- Directions: Every entry that follows must be written out exactly, apart from its pictures.

---------- Material for this exercise

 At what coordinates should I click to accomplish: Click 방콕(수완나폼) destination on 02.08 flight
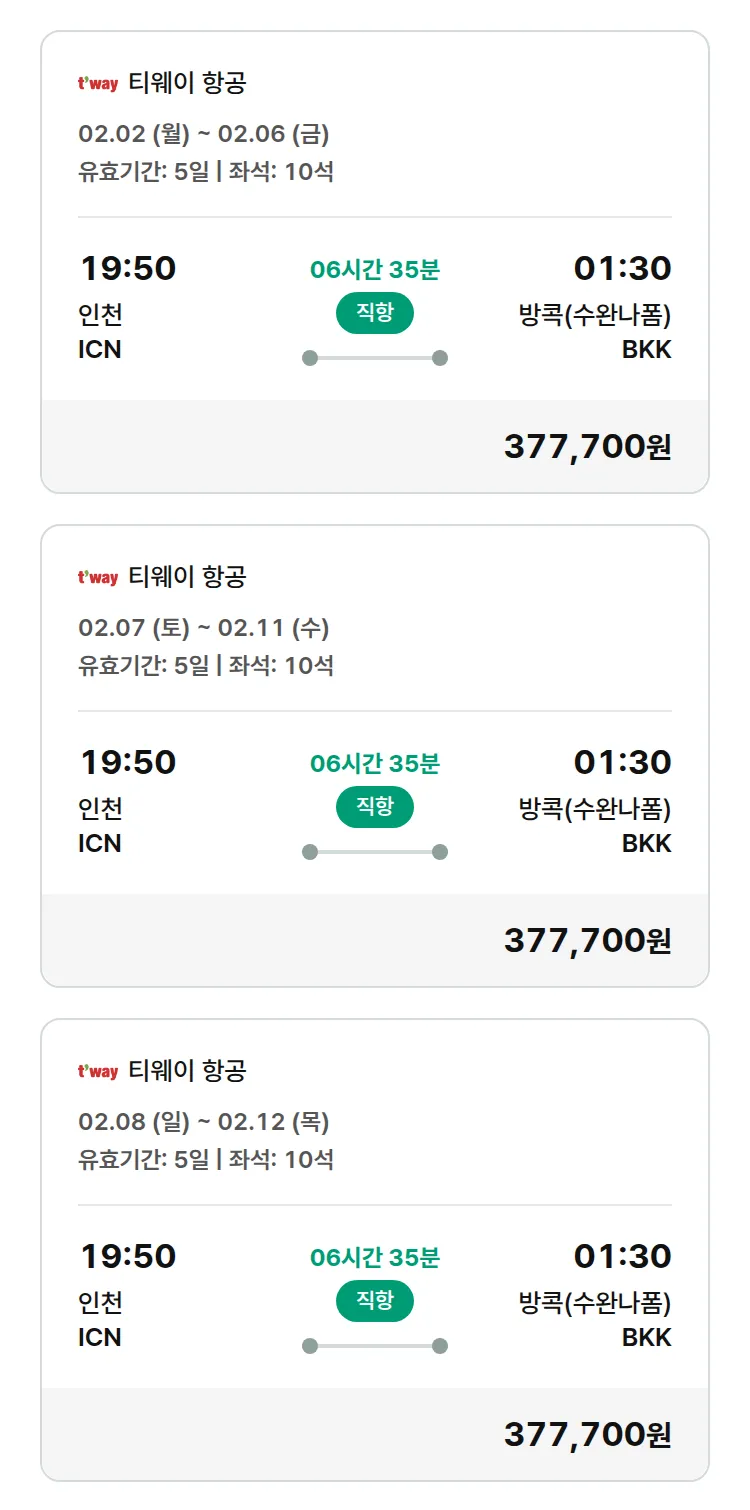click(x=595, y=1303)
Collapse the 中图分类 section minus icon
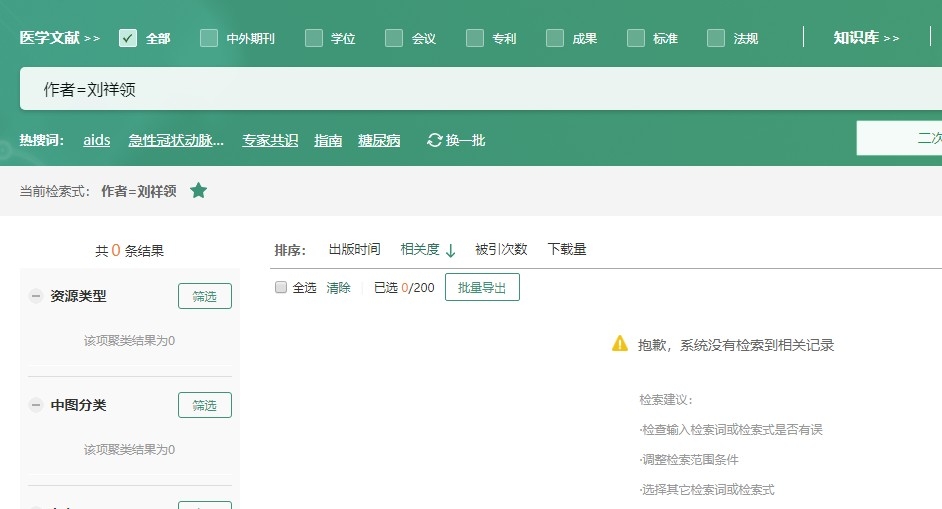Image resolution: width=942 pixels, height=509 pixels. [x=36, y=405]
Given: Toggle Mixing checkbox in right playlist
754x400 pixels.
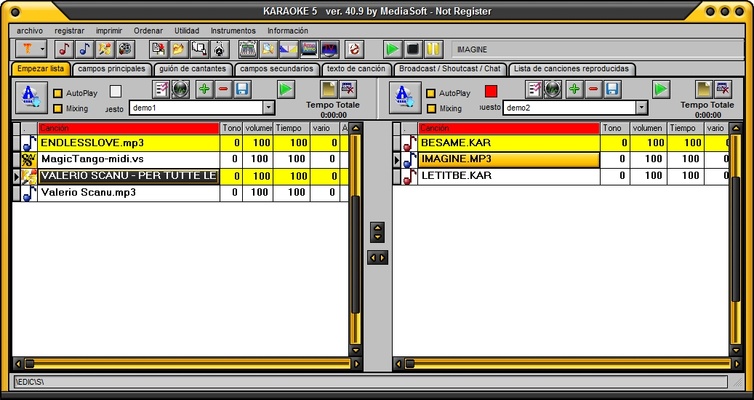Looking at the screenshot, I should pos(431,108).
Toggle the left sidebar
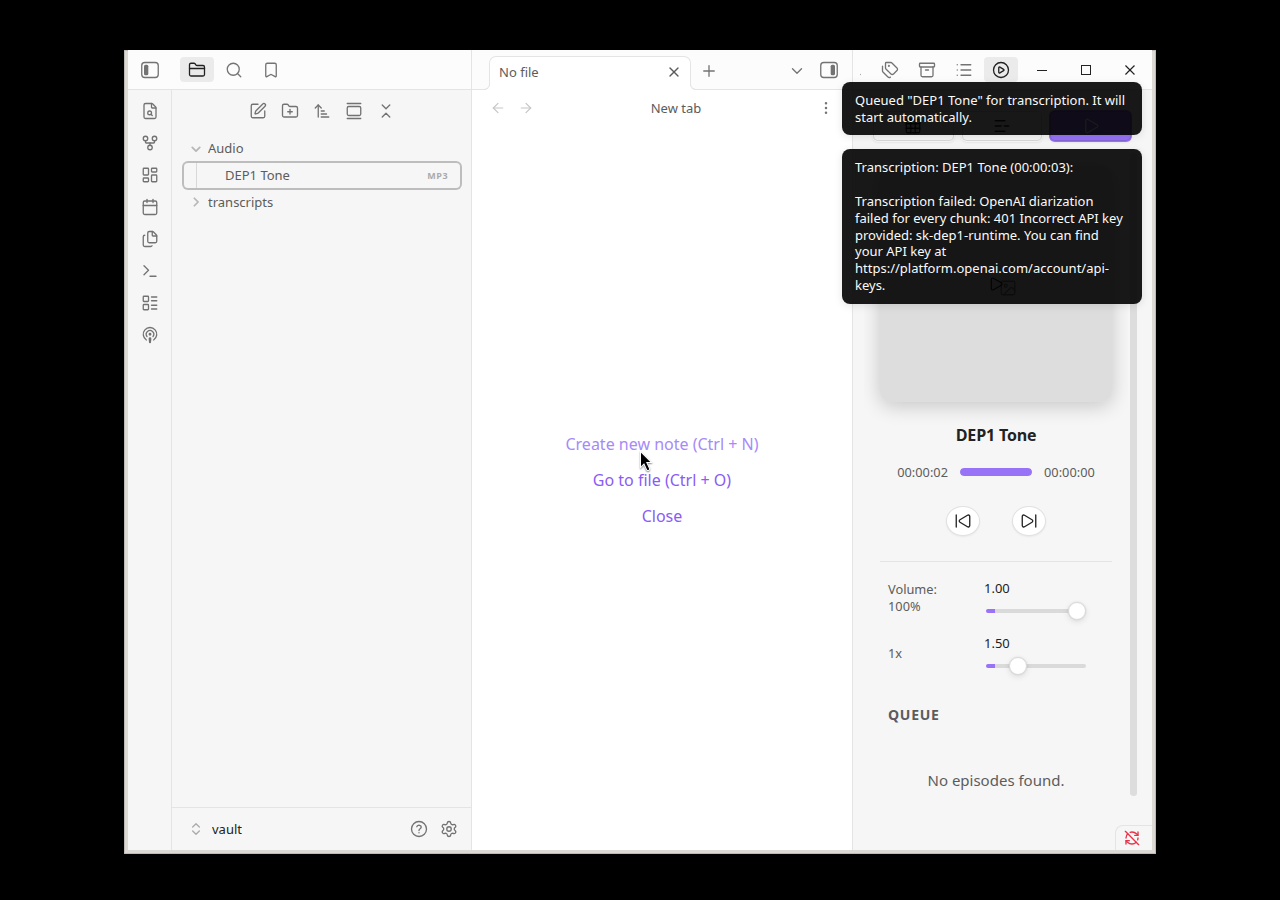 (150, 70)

--------------------

- Solution to the problem:
 At what coordinates should I click to accomplish: Click 방콕(수완나폼) destination on 02.08 flight
click(x=595, y=1303)
Collapse the 中图分类 section minus icon
Image resolution: width=942 pixels, height=509 pixels. [x=36, y=405]
Given: Toggle Mixing checkbox in right playlist
754x400 pixels.
Looking at the screenshot, I should pos(431,108).
Toggle the left sidebar
 (150, 70)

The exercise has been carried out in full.